### ABOUT THIS EXERCISE
Set down exactly the lines that run from the line with "V rakouském parlamentu" to the end of the data, and nothing else.

### RECORDS FOR THIS TASK
--- START ---

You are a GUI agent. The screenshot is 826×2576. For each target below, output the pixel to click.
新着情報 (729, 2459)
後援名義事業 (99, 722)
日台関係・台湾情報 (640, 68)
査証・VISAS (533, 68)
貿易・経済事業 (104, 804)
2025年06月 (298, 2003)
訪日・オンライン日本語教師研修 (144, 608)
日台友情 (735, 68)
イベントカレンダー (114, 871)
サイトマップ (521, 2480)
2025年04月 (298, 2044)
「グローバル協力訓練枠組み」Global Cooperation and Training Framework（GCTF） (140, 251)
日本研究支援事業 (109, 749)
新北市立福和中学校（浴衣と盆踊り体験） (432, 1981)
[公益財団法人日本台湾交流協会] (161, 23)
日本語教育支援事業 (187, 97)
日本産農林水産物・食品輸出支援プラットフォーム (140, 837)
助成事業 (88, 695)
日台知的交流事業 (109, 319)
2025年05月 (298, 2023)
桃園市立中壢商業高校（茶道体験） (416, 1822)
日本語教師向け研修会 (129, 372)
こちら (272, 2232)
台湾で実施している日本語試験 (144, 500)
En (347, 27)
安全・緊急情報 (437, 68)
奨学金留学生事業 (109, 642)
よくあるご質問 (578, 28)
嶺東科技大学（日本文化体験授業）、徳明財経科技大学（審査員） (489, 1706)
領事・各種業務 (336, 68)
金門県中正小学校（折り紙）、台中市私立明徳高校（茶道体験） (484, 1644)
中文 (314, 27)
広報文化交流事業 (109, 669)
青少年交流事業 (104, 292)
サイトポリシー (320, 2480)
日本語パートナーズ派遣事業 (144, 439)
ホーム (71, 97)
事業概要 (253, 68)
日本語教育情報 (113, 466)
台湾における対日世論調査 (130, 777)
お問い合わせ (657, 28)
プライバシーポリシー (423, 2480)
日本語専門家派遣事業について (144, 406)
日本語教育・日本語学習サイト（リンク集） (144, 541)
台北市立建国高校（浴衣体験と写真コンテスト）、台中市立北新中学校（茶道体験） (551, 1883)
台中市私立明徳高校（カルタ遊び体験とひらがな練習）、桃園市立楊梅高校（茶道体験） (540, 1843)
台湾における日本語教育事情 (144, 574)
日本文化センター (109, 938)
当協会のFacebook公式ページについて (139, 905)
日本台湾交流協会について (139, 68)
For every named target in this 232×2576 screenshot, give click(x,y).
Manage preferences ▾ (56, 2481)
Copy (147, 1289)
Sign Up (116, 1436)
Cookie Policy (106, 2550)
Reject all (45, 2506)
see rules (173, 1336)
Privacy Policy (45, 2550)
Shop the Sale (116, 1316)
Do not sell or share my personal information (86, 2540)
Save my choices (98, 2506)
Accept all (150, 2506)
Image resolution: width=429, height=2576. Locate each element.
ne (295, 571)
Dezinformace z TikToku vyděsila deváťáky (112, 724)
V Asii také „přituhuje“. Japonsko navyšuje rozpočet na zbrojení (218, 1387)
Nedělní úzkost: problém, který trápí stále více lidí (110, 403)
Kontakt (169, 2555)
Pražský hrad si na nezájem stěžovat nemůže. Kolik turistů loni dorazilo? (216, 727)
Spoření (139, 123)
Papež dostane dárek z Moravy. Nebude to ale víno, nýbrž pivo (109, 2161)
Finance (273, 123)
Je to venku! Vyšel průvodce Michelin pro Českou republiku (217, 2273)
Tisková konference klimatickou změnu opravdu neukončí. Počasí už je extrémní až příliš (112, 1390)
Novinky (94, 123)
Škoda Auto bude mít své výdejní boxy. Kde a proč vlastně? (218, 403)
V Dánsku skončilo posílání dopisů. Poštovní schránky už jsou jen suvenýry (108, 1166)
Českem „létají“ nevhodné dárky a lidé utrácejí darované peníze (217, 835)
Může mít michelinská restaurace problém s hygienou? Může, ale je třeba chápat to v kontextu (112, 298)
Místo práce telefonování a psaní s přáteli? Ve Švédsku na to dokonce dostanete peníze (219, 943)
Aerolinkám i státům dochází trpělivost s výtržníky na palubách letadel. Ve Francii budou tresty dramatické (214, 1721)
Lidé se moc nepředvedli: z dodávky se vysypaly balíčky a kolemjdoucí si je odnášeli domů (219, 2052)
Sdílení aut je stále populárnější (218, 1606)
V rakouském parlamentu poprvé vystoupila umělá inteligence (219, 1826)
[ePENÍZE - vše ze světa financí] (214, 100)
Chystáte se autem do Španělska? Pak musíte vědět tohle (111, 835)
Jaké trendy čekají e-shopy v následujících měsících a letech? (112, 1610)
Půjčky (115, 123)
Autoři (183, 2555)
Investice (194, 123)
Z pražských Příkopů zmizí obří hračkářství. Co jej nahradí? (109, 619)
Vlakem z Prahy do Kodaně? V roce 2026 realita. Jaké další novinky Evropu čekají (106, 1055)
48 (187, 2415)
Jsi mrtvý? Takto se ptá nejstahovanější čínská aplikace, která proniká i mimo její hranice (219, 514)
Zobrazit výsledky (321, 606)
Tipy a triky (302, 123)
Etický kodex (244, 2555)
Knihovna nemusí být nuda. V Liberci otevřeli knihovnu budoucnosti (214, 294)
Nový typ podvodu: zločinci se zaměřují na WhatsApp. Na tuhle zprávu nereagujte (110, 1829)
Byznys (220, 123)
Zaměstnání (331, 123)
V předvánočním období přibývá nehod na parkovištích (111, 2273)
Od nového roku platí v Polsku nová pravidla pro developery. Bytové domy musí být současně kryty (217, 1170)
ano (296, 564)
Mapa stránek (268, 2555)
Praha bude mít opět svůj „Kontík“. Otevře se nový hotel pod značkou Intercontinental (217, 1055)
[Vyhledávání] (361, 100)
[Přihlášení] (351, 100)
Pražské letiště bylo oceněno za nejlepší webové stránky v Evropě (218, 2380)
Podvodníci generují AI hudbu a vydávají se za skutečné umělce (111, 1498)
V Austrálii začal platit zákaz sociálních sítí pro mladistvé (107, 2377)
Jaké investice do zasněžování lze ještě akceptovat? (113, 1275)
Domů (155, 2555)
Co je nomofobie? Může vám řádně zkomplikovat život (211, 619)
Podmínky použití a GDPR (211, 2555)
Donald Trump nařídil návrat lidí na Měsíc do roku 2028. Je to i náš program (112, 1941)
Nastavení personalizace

--- END ---

### WRITTEN RESPONSE
V rakouském parlamentu poprvé vystoupila umělá inteligence (219, 1826)
[ePENÍZE - vše ze světa financí] (214, 100)
Chystáte se autem do Španělska? Pak musíte vědět tohle (111, 835)
Jaké trendy čekají e-shopy v následujících měsících a letech? (112, 1610)
Půjčky (115, 123)
Autoři (183, 2555)
Investice (194, 123)
Z pražských Příkopů zmizí obří hračkářství. Co jej nahradí? (109, 619)
Vlakem z Prahy do Kodaně? V roce 2026 realita. Jaké další novinky Evropu čekají (106, 1055)
48 (187, 2415)
Jsi mrtvý? Takto se ptá nejstahovanější čínská aplikace, která proniká i mimo její hranice (219, 514)
Zobrazit výsledky (321, 606)
Tipy a triky (302, 123)
Etický kodex (244, 2555)
Knihovna nemusí být nuda. V Liberci otevřeli knihovnu budoucnosti (214, 294)
Nový typ podvodu: zločinci se zaměřují na WhatsApp. Na tuhle zprávu nereagujte (110, 1829)
Byznys (220, 123)
Zaměstnání (331, 123)
V předvánočním období přibývá nehod na parkovištích (111, 2273)
Od nového roku platí v Polsku nová pravidla pro developery. Bytové domy musí být současně kryty (217, 1170)
ano (296, 564)
Mapa stránek (268, 2555)
Praha bude mít opět svůj „Kontík“. Otevře se nový hotel pod značkou Intercontinental (217, 1055)
[Vyhledávání] (361, 100)
[Přihlášení] (351, 100)
Pražské letiště bylo oceněno za nejlepší webové stránky v Evropě (218, 2380)
Podvodníci generují AI hudbu a vydávají se za skutečné umělce (111, 1498)
V Austrálii začal platit zákaz sociálních sítí pro mladistvé (107, 2377)
Jaké investice do zasněžování lze ještě akceptovat? (113, 1275)
Domů (155, 2555)
Co je nomofobie? Může vám řádně zkomplikovat život (211, 619)
Podmínky použití a GDPR (211, 2555)
Donald Trump nařídil návrat lidí na Měsíc do roku 2028. Je to i náš program (112, 1941)
Nastavení personalizace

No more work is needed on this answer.